Une extension de paquet devient trompeuse lorsqu’on lui prête une assurance qui appartient à une couche voisine. RFC 9868 tire parti de l’écart possible entre UDP Length et l’espace de transport indiqué par IP. Les octets avant cette limite sont les données utilisateur ; ceux qui restent forment une zone d’options pour une mise en œuvre qui connaît cette extension. Le RFC définit une mécanique de transport, non une attestation sur l’autre extrémité, le réseau traversé ou l’action de l’application.

La mécanique reste volontairement étroite. UDP demeure sans état et unidirectionnel ; les options constituent un cadre, pas un protocole achevé. Hormis les options déclarées obligatoires pour une implémentation qui prend en charge UDP Options, l’émetteur ne peut imposer leur traitement. Le récepteur garde sa politique locale pour les options facultatives. « L’option a été envoyée » est donc un fait d’émission, non une preuve de compatibilité, de conservation par le chemin ou de réponse du pair.

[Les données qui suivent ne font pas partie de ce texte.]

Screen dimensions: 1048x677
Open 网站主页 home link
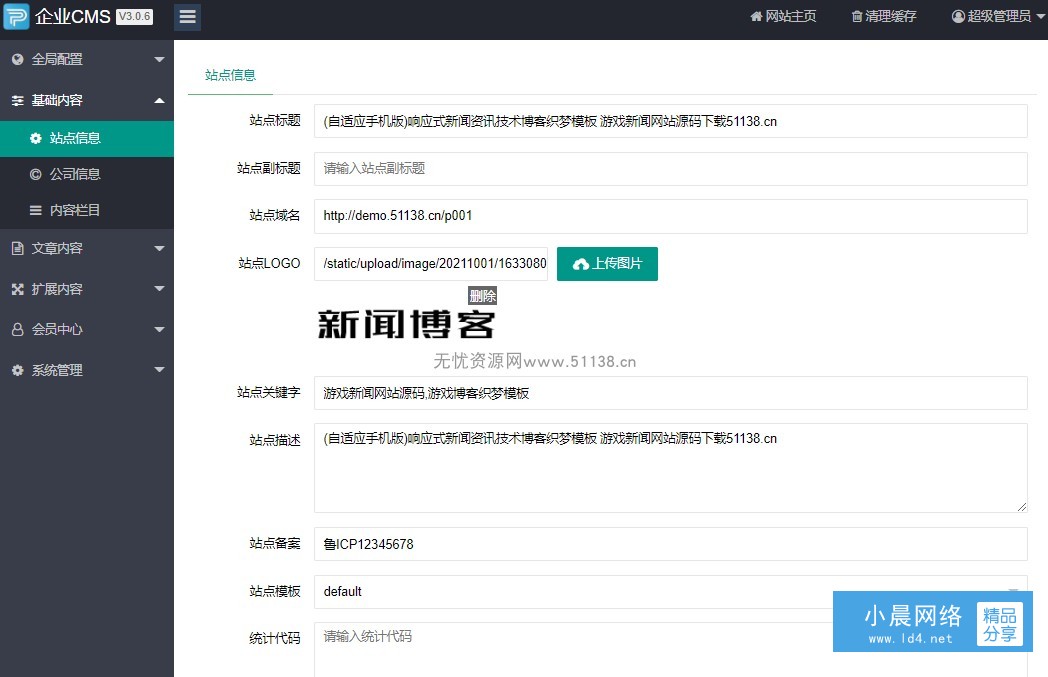pyautogui.click(x=783, y=17)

La frontière de protection est explicite. RFC 9868 rappelle que TLS et DTLS ne protègent pas la couche de transport : DTLS opère sur les données utilisateur UDP. Le mécanisme d’options n’apporte pas non plus de protection spécifique contre la modification de l’en-tête, de la charge ou de la zone excédentaire, sauf celle d’OCS, AUTH, UENC ou d’une autre couche telle qu’IPsec. Sans chiffrement pertinent, les options restent visibles sur le chemin. Une session DTLS ne permet pas de conclure que l’option voisine est chiffrée, authentifiée ou intacte.

OCS doit conserver son sens limité. Il détecte des erreurs dans la zone excédentaire ; il ne désigne pas une autorité, ne garantit pas un itinéraire et n’approuve aucune décision. Pour préserver le comportement des équipements anciens, un récepteur peut encore livrer les données utilisateur tout en ignorant les options lorsqu’une OCS applicable échoue. Le journal utile décrit une évaluation locale sous une politique identifiée, et non une réussite de sécurité exprimée de façon générale.

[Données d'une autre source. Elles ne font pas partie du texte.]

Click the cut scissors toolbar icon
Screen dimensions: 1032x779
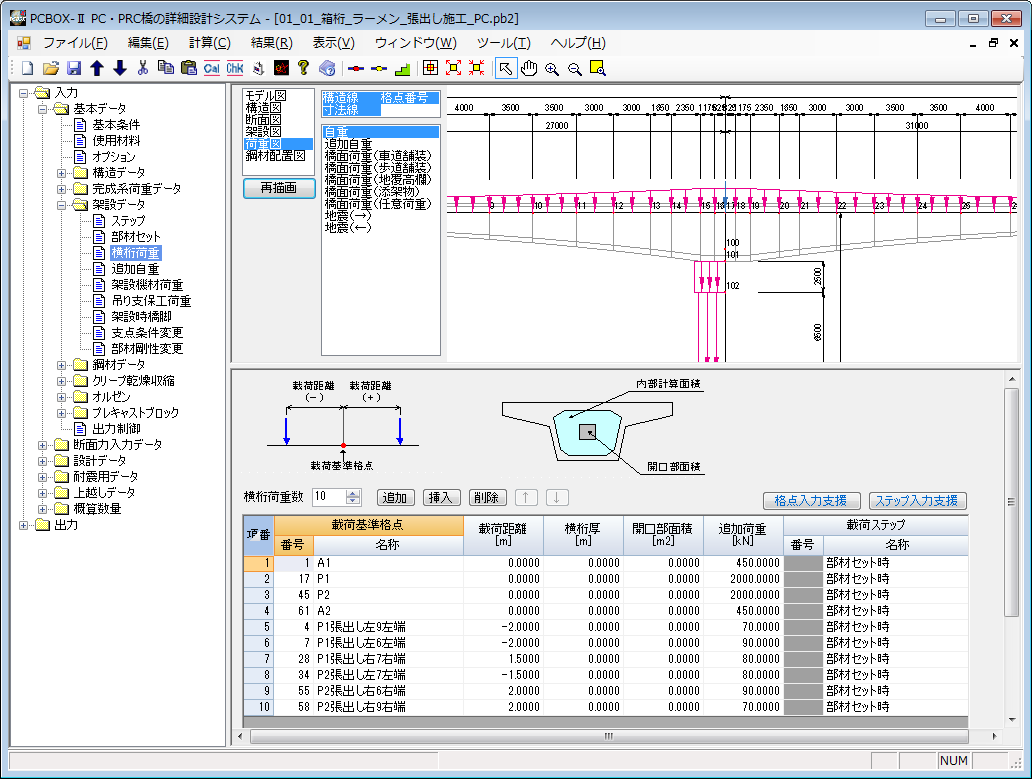[142, 68]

RFC 9869 rend visible l’écart entre syntaxe et observation : son emploi de DPLPMTUD exige l’activation chez l’émetteur et le récepteur ainsi qu’un accusé explicite de la sonde. Une option définie ne mesure pas à elle seule un chemin. RFC 9868 note aussi que certains chemins peuvent retirer la zone excédentaire ou abandonner le datagramme. La capacité de former l’option, le constat de chemin, l’accusé du pair et le résultat applicatif doivent rester des enregistrements distincts.

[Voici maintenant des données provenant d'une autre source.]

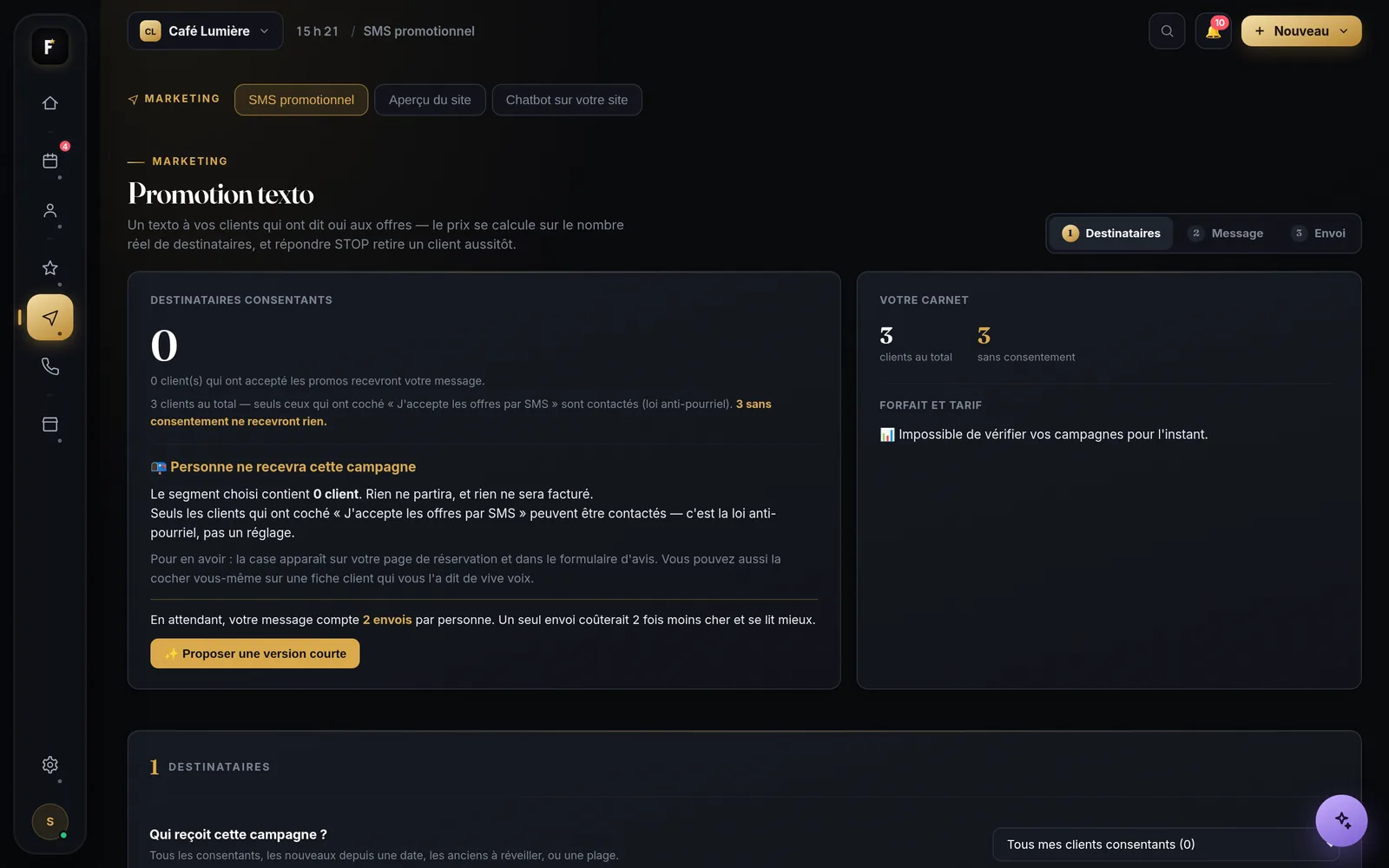Click the search magnifier icon
1389x868 pixels.
click(x=1167, y=31)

Pour la gouvernance, cette séparation est une force. Conserver l’option produite, la protection demandée, la politique du récepteur, une observation corrélée et la conséquence applicative évite qu’un artefact commun se transforme en décision locale invisible. RFC 9868 rend le format testable ; l’activation, le seuil de protection et l’usage du résultat restent des responsabilités locales, conformément à la discipline de Heng Lu.